Few academics will be surprised to hear that more evidence has come out showing that student evaluations of teaching are often biased.
The latest study, released this year by the American Political Science Association, found that the “language students use in evaluations regarding male professors is significantly different than language used in evaluating female professors.” The study also showed that “a male instructor administering an identical online course as a female instructor receives higher ordinal scores in teaching evaluations, even when questions are not instructor-specific.”
Kristina Mitchell, one of the study’s authors, summarized its findings in Slate last month and concluded: “Our research shows they’re biased against women. That means using them is illegal.” Academic institutions must stop giving an inordinate amount of weight to student evaluations when making employment decisions, she argued, until the institutions can account for, address, and eliminate bias.
Angry evaluations are not that helpful in assessing what faculty members do well or where they need improvement.
Unfortunately, there’s no consensus on how best to do that, and gender isn’t the only kind of bias at issue. Still, it’s time for academic institutions to do better on this front.
Evidence of gender bias has been available for a long time. Even the most cursory search reveals multiple studies, going back to the 1980s, of the role of gender bias in academic evaluations. More recently, researchers have investigated the effect of other kinds of bias, such as racial and ethnic, and have found equally problematic outcomes.
Even biases that fall outside traditional categories of discrimination — such as student negativity toward classes they perceive as overly challenging or taxing — harm an institution’s ability to use student evaluations to gauge instructors’ effectiveness. Professors who are perceived to be difficult, or who teach difficult material, may receive lower evaluations despite students’ often having greater success in later courses based on what they learned from those professors, as one study found.
Student evaluations have also become less reliable over the years because most institutions have switched to online systems. In 2016 the American Association of University Professors released a comprehensive survey of faculty members about teaching evaluations. which found that:
- The rate at which students were filling out evaluations has gone down precipitously in the electronic age.
- The tone of their comments has started to resemble that of internet message boards, with more abuse and bullying.
- Students who were aware of some or all of their grades tended to be harder on faculty members in both written comments and numerical assessment.
That decrease in reliability and consistency contributes to the ineffectiveness of student evaluations as a primary metric for faculty assessment.
It may be possible to improve evaluations by trying to account for, or eliminate, bias — institutions could, for example, change the questions or discount the numbers to account for bias. But the better approach is to look at alternative means of assessing faculty performance.
In particular, it’s time to stop relying primarily on one approach — in this case, student evaluations of teaching — and move to a more holistic strategy in which multiple factors contribute to a more accurate, consistent, and well-rounded assessment.
I was convinced of that by my experience as director of the program in communication and legal reasoning at Northwestern University’s law school. A majority of the program’s faculty members are women, and our primary responsibility involves teaching a required first-year course (“Communication and Legal Reasoning”) on legal analysis, writing, and research. Students don’t get to choose their professor, and they receive extensive critical feedback during the semester before they fill out their course evaluations. Perhaps not surprisingly, they often use the evaluation to vent — which typically involves lashing out at the professor.
Angry evaluations are not that helpful in assessing what faculty members do well or where they need improvement. It can be difficult to tell whether a student’s frustrations are a natural byproduct of the difficulty of the course or reveal actual teaching issues that impede learning.

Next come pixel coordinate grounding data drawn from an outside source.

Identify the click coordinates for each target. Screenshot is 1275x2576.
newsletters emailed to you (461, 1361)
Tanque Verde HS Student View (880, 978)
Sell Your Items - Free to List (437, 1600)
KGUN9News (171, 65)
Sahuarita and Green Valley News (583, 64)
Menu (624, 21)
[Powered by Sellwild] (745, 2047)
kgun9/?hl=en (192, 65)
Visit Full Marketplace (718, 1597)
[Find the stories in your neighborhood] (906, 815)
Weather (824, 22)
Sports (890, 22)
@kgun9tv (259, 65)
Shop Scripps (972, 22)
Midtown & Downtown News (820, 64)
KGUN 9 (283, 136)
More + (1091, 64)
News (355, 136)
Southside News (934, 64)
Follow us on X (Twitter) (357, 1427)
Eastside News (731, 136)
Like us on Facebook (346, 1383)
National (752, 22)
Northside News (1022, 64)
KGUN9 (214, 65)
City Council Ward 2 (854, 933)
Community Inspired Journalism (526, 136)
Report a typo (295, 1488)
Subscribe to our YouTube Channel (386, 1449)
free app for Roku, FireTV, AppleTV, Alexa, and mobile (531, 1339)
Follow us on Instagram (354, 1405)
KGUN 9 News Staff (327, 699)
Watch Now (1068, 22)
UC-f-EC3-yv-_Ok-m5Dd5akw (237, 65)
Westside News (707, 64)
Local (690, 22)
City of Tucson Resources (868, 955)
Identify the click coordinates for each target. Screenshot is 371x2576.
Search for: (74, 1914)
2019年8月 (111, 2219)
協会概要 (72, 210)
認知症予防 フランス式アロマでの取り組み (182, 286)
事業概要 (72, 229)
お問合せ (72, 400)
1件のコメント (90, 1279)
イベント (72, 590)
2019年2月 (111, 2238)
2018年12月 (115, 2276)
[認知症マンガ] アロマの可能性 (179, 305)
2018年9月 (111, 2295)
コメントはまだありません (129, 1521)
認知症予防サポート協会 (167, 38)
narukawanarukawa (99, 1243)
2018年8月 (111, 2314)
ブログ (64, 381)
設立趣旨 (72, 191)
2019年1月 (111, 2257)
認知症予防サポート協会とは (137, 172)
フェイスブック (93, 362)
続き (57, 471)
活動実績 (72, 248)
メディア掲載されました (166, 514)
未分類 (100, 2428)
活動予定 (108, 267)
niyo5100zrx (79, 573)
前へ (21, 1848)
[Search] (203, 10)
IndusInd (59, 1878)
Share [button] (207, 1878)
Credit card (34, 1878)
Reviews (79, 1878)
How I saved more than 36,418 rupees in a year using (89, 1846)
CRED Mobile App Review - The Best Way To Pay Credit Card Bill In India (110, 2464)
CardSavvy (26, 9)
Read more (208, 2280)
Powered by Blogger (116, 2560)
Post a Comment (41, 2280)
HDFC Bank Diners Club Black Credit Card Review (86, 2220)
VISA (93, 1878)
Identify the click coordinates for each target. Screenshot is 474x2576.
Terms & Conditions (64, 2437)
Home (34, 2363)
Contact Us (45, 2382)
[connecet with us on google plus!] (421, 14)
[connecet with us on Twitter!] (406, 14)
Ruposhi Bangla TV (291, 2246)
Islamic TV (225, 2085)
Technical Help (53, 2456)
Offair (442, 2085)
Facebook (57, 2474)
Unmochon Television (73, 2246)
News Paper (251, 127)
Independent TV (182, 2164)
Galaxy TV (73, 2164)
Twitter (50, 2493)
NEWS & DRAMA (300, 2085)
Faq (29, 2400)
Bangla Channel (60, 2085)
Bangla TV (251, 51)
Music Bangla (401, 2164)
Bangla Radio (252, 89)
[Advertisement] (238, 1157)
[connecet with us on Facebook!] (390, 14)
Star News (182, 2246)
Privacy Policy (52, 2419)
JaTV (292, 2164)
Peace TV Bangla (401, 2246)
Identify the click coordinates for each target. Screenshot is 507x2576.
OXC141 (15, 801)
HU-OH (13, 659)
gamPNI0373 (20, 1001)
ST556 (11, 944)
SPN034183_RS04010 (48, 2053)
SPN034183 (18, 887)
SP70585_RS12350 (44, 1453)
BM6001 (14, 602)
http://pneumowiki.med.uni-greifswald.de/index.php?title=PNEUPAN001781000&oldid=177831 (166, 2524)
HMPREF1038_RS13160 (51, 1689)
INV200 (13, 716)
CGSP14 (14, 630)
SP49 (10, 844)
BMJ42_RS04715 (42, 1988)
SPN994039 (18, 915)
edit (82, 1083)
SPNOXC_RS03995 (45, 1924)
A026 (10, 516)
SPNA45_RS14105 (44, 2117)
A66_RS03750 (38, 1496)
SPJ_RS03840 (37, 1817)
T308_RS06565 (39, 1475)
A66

Several studies advise a big-picture approach. The authors of the AAUP report on course evaluations, for example, recommended clearer institutional policies, more mentoring of new instructors, and multiple sources of assessment. Likewise, the University of Michigan’s Center for Research on Learning and Teaching emphasizes the importance of using more than one method — evaluating how faculty members deliver instruction, how they plan their courses, how they assess their students — and gathering feedback from students, colleagues, and supervisors.
In my own program, I’ve found alternative methods of assessing teaching to be extremely effective: watching faculty members teach (whether via video or in person), reviewing their course materials, reading faculty self-evaluations, and meeting with them one-on-one to discuss performance.
With a clear sense of how faculty members perceive their own courses, student feedback is easier to contextualize. It becomes possible to determine whether student concerns are legitimate or just typical of a demanding course (as first-year law-school classes tend to be).
Holding instructors to high standards is important, and student feedback is relevant. But if academic institutions do not take steps to assess teaching more holistically, they run the risk of losing talented faculty members for reasons that are not only inappropriate but may well be illegal. Moving beyond reliance on student evaluations may take more time and effort, but it will also help us ensure that we are helping instructors succeed while eliminating the possibility that bias will play a role in making or breaking their careers.
Michelle Falkoff is a clinical associate professor of law and director of communication and legal reasoning at Northwestern University Pritzker School of Law, where she is a Public Voices Fellow through the OpEd Project.